Problem to solve ▸
Pull out every line below that holds the word "Switch".
[[ Input data open ]]
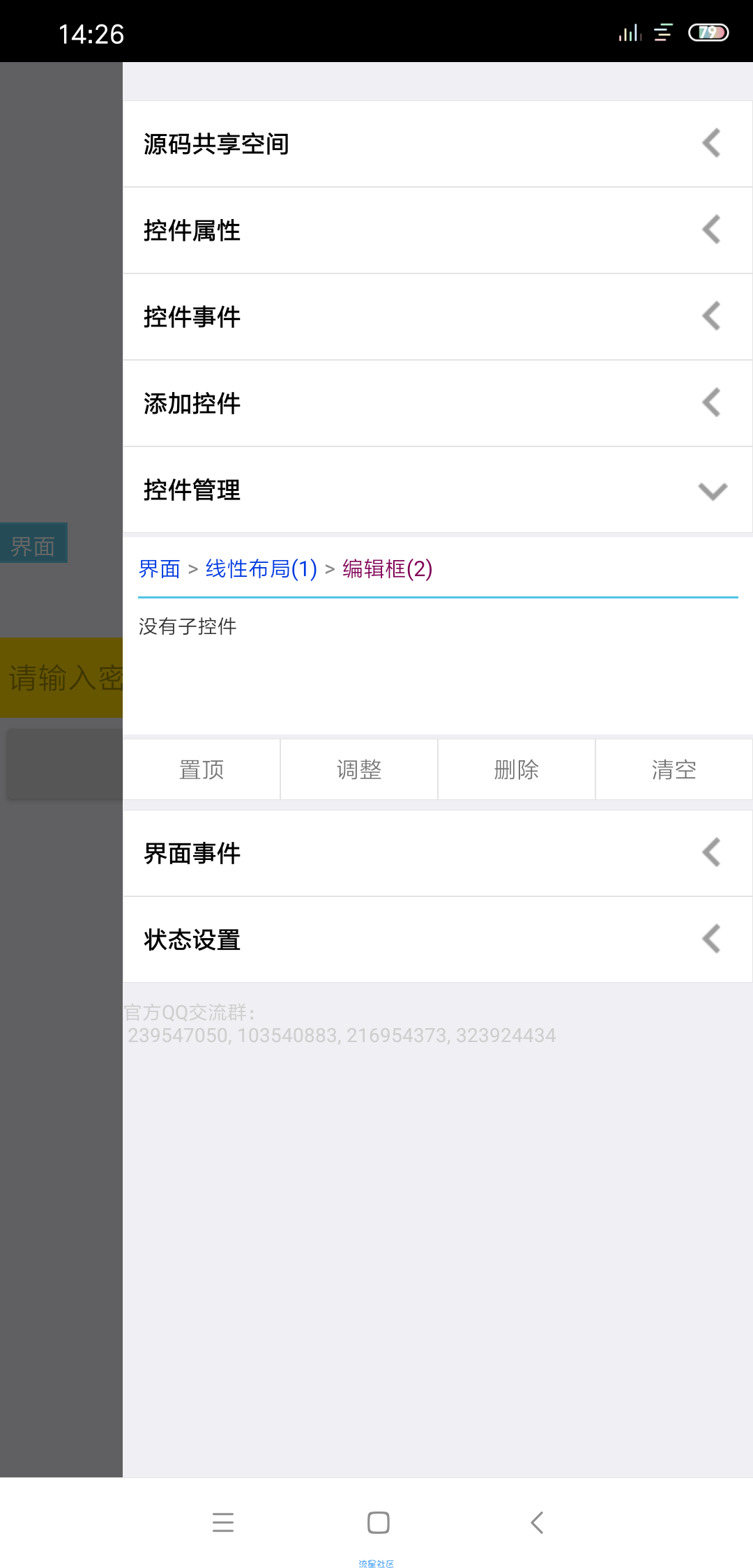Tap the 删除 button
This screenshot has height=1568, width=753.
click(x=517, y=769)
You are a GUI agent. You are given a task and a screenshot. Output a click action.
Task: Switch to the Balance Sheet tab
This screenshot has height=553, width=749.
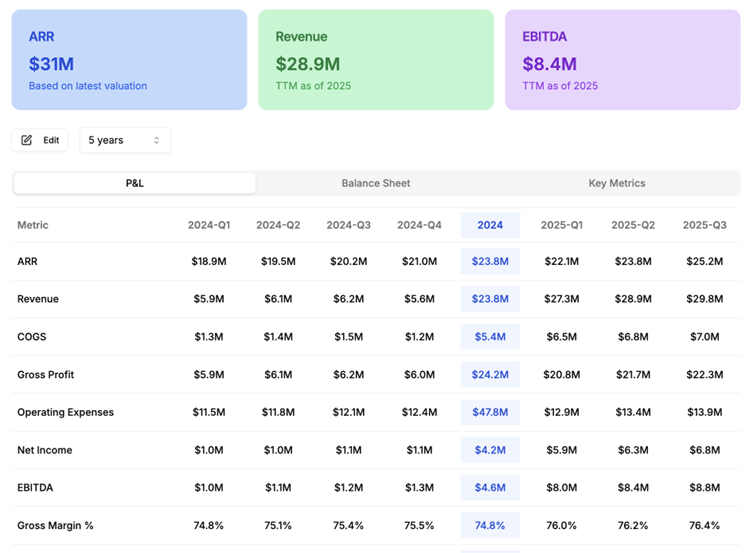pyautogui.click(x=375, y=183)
[[ Input data closed ]]
[[ Input data open ]]
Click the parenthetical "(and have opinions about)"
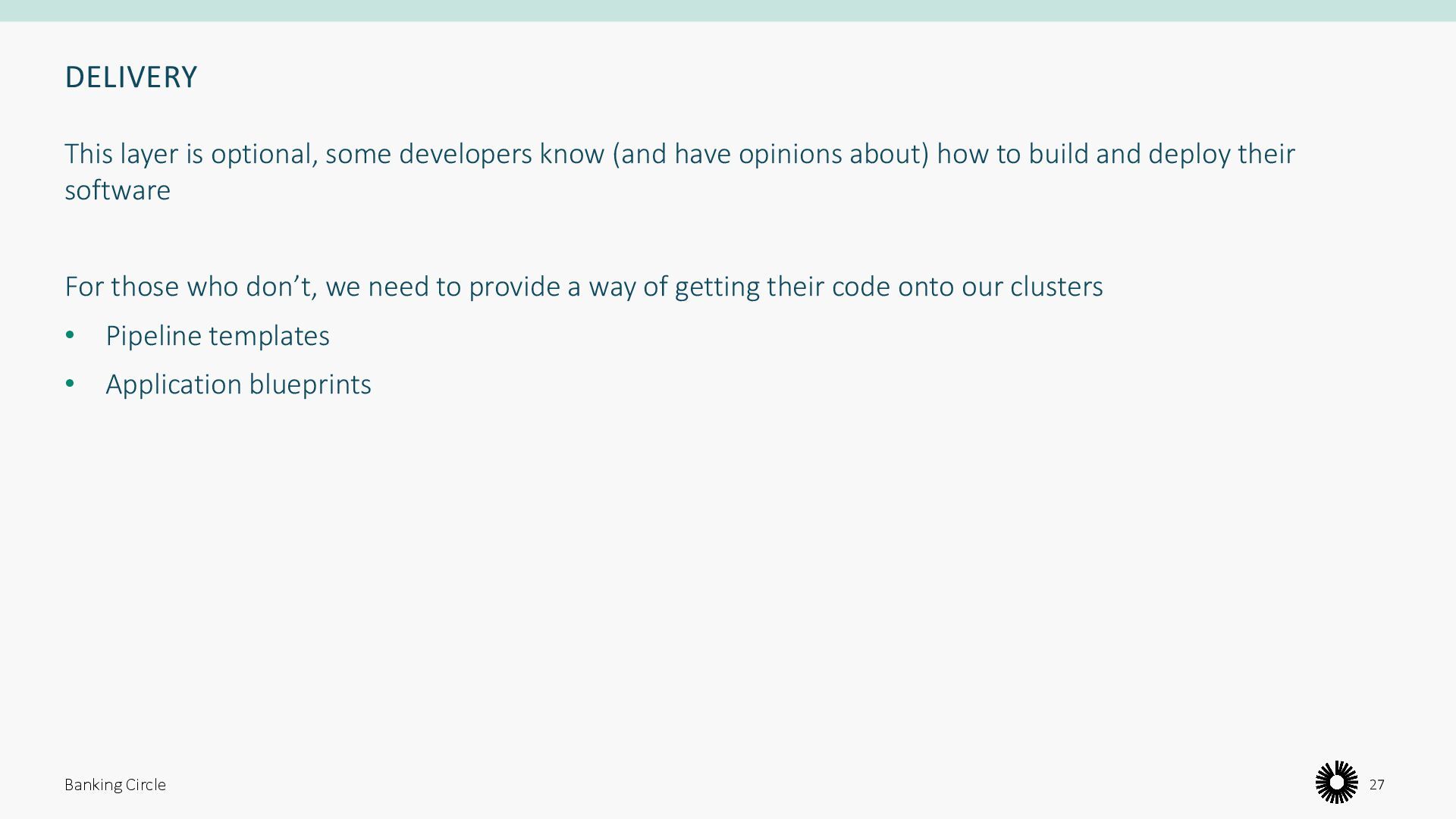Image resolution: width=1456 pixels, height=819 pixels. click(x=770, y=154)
[[ Input data closed ]]
[[ Input data open ]]
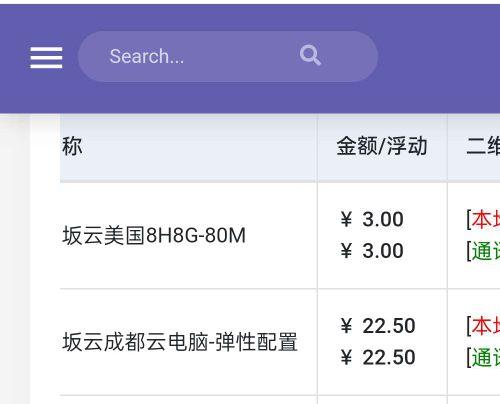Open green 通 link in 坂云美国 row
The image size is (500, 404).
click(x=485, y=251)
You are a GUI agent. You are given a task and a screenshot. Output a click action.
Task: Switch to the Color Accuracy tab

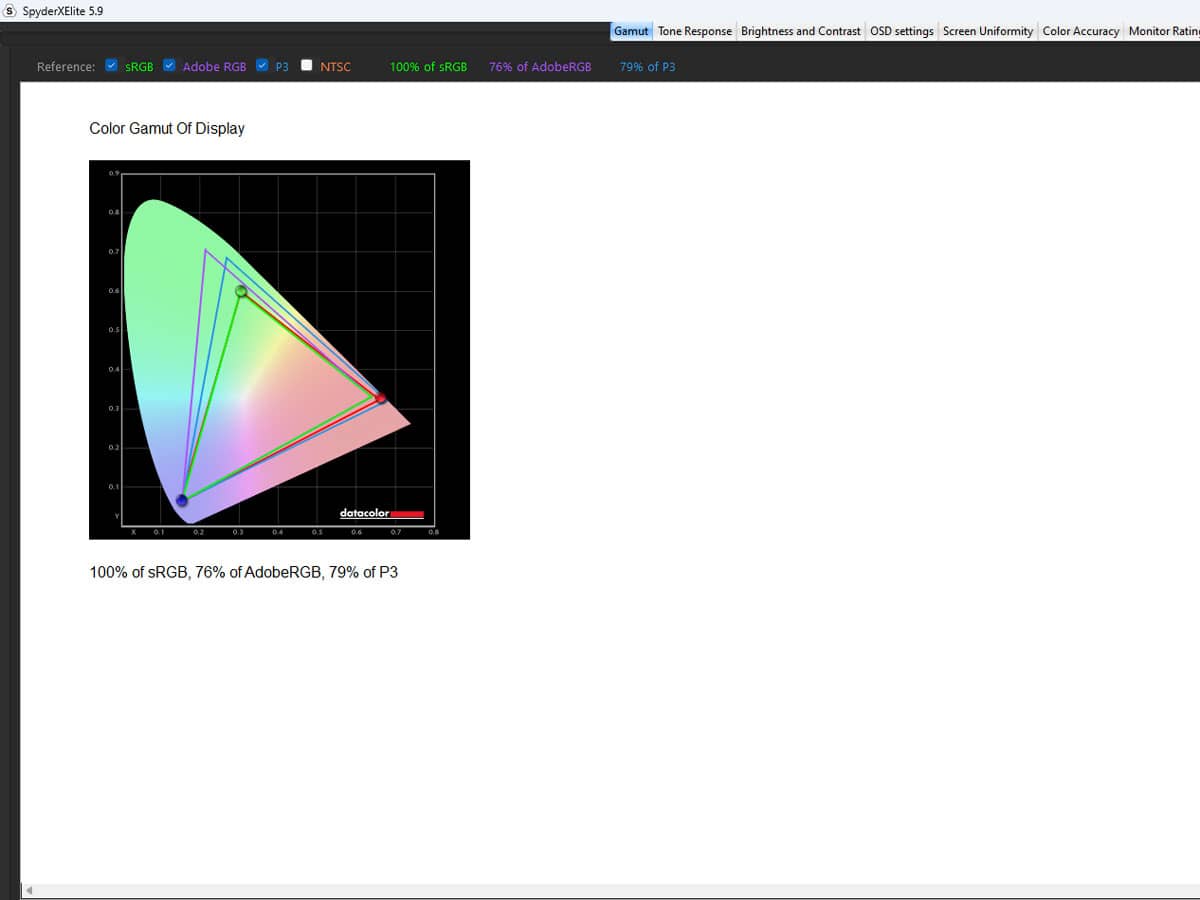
[[ Input data closed ]]
Written reply ▸
Task: Switch to the Balance Sheet tab
Task: Switch to the Color Accuracy tab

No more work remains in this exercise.